Big business and the citizen reporter
These days everyone is a reporter. And a photographer. And a videographer. Thanks to social media, the previously rarefied domain of the qualified news hound belongs to every person.
And whilst the space these “Johnny on the spots” operate in is a world away from the earned editorial coverage most organisations seek, that doesn’t mean big business can afford to ignore it.
In the reactive media space, the corporate affairs departments of major companies – particularly those that offer goods or services – are increasingly finding out about what’s happening in the field from social media reports which can often make it into the mainstream media news cycle before the company’s internal PR department has time to shut it down.
The kinds of situations we are talking about here include anything from an incident on an airline, to bad customer service, a negative product review or an unfolding natural disaster. What they all have in common is that none of these situations are predictable, and any of them can end up on the 6pm news.
In our experience, how these are managed differs from organisation to organisation – mostly depending on how many levels of bureaucracy there are to navigate before someone is empowered to respond.

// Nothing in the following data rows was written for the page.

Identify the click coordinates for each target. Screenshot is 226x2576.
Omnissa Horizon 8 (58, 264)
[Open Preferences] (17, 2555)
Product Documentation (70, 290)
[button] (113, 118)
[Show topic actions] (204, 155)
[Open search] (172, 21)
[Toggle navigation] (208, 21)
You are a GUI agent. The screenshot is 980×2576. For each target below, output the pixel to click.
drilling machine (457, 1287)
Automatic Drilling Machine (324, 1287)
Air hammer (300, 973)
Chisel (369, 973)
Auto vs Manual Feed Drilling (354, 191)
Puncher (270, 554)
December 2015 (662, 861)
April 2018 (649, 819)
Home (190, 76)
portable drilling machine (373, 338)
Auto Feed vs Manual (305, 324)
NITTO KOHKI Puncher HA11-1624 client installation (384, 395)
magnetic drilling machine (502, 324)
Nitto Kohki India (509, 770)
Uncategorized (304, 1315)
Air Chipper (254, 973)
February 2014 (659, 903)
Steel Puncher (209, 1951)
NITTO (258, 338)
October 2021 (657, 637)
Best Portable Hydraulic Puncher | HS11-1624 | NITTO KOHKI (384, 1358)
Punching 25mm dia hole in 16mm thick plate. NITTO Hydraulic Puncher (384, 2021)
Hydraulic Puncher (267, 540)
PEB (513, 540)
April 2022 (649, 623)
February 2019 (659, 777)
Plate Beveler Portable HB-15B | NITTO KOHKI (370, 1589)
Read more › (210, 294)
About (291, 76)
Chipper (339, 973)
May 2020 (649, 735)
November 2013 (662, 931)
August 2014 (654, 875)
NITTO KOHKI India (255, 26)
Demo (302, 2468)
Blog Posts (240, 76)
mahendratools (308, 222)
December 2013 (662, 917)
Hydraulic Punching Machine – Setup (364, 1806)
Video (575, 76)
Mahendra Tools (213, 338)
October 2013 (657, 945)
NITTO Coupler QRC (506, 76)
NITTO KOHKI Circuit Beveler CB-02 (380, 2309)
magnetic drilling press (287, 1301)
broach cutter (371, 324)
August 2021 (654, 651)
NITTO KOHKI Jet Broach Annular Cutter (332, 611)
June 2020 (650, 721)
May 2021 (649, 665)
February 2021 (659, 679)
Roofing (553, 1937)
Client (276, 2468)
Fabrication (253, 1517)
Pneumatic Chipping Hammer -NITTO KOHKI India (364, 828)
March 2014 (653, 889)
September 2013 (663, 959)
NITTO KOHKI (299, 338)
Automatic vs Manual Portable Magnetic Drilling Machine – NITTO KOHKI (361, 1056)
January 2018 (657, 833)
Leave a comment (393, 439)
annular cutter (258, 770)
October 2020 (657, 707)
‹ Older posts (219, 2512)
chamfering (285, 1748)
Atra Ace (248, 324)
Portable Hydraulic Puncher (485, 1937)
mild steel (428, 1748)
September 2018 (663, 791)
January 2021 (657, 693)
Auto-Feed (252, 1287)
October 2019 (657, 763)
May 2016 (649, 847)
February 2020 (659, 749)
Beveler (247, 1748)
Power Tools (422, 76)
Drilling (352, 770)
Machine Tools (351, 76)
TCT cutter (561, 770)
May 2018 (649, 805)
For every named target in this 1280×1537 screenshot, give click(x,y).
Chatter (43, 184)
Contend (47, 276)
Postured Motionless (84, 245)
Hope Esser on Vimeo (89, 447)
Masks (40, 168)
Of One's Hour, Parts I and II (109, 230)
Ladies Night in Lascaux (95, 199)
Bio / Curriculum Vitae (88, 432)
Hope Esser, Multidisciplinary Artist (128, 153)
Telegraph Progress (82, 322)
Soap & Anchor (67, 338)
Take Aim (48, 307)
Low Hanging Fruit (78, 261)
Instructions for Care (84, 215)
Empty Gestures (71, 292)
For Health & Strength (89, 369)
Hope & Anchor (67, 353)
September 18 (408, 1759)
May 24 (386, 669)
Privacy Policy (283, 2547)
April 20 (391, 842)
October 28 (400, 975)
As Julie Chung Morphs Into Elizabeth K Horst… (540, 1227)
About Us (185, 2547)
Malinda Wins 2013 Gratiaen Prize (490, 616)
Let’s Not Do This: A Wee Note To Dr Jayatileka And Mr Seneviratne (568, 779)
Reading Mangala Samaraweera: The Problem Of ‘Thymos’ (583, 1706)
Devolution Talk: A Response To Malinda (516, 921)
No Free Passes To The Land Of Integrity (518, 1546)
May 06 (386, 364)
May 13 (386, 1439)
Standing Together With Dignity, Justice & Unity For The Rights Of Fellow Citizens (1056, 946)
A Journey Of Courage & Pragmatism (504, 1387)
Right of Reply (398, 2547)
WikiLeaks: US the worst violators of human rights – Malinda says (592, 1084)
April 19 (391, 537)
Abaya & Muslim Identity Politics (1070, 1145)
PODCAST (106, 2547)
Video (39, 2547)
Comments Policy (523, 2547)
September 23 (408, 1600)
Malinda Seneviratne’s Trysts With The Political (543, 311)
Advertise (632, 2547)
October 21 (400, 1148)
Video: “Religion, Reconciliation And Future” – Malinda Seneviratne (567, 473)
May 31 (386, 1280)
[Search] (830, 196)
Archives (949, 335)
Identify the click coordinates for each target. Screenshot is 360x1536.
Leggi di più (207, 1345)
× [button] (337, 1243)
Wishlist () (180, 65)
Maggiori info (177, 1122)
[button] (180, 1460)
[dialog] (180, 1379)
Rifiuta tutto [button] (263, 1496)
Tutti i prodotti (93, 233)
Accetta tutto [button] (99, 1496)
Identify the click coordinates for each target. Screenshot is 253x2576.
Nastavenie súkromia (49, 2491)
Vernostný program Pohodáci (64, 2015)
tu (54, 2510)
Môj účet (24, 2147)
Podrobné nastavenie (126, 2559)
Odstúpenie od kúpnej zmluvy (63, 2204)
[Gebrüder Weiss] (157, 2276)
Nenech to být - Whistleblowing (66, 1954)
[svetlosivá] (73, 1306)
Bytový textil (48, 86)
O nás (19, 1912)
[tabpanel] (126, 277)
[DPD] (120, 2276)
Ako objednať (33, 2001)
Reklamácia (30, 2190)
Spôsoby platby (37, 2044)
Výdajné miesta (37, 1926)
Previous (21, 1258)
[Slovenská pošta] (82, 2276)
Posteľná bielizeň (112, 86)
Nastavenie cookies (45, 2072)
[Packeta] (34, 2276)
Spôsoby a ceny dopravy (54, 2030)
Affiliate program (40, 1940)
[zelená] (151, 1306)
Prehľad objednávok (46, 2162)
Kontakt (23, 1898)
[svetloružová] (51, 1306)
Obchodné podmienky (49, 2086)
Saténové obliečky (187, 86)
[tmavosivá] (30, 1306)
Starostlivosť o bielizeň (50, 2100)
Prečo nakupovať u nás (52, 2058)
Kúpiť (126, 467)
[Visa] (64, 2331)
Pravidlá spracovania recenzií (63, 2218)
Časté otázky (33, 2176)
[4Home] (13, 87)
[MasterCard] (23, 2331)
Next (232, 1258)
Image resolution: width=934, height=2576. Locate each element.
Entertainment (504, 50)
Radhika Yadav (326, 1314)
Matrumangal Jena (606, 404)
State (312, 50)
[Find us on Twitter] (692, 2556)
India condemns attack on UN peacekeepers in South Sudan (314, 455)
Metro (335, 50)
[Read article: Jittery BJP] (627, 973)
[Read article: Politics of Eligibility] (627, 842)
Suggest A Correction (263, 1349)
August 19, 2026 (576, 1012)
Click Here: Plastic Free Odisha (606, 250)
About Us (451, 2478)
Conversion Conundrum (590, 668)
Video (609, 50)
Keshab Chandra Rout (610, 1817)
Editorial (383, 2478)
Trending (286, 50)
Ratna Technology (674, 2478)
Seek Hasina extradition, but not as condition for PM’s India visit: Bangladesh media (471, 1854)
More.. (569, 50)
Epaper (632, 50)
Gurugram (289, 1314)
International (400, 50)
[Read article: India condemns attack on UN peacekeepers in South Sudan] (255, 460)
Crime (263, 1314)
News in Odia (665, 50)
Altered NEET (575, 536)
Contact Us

And therein lies the biggest challenge for today’s Big Corporates; they haven’t evolved their communications teams from the structures that were established to manage a daily- deadline news environment. Further, each of their communications departments are in silos – dealing with a specific aspect of outreach; internal communications, external communications, corporate communications etc.
Sure, there is also a social media department, but these operators are not – and never have been – journalists. The problem this poses is their inability to distinguish between the issue that is likely to become a full-blown news story, and those that will probably disappear under the blanket of nano-second social media reportage. And this sixth ‘news sense’ cannot be taught – but is honed from years on the road and working in a newsroom.
The way Big Business counters this vulnerability is through a (valid) sense of paranoia, and a series of checks and balances ensuring no-one is left out on a limb in taking full responsibility for any snowballing media disaster. In other words – a lengthy hierarchy of sign-offs for any response, which necessarily takes hours, and in some cases days. By the time the last signatory has put a stamp on the press release or post, the social and traditional media tidal wave has long hit the shoreline and debris is already flying.
How widespread the damage will be from here depends on a number of factors – many of these now impossibly hard to control by the corporate giant who is now in crisis management mode – or reputational free-fall, depending on the circumstances.
In any David and Goliath battle played out in the public domain, customers and clients will always identify with the underdog, and social media plays well into this realm. After all, the entire tabloid current affairs genre was built on these stories of human interest. But previously, the media was bound to wait for fed-up customers to go to some effort to share their story; writing a letter to the program and developing photos. Today, no effort is required on the part of the customer – and the media is able to easily mine the myriad social media sites filled with complaining, wronged and ripped off customers.
It’s time for Big Business to connect the dots and ensure their own communications systems are as savvy.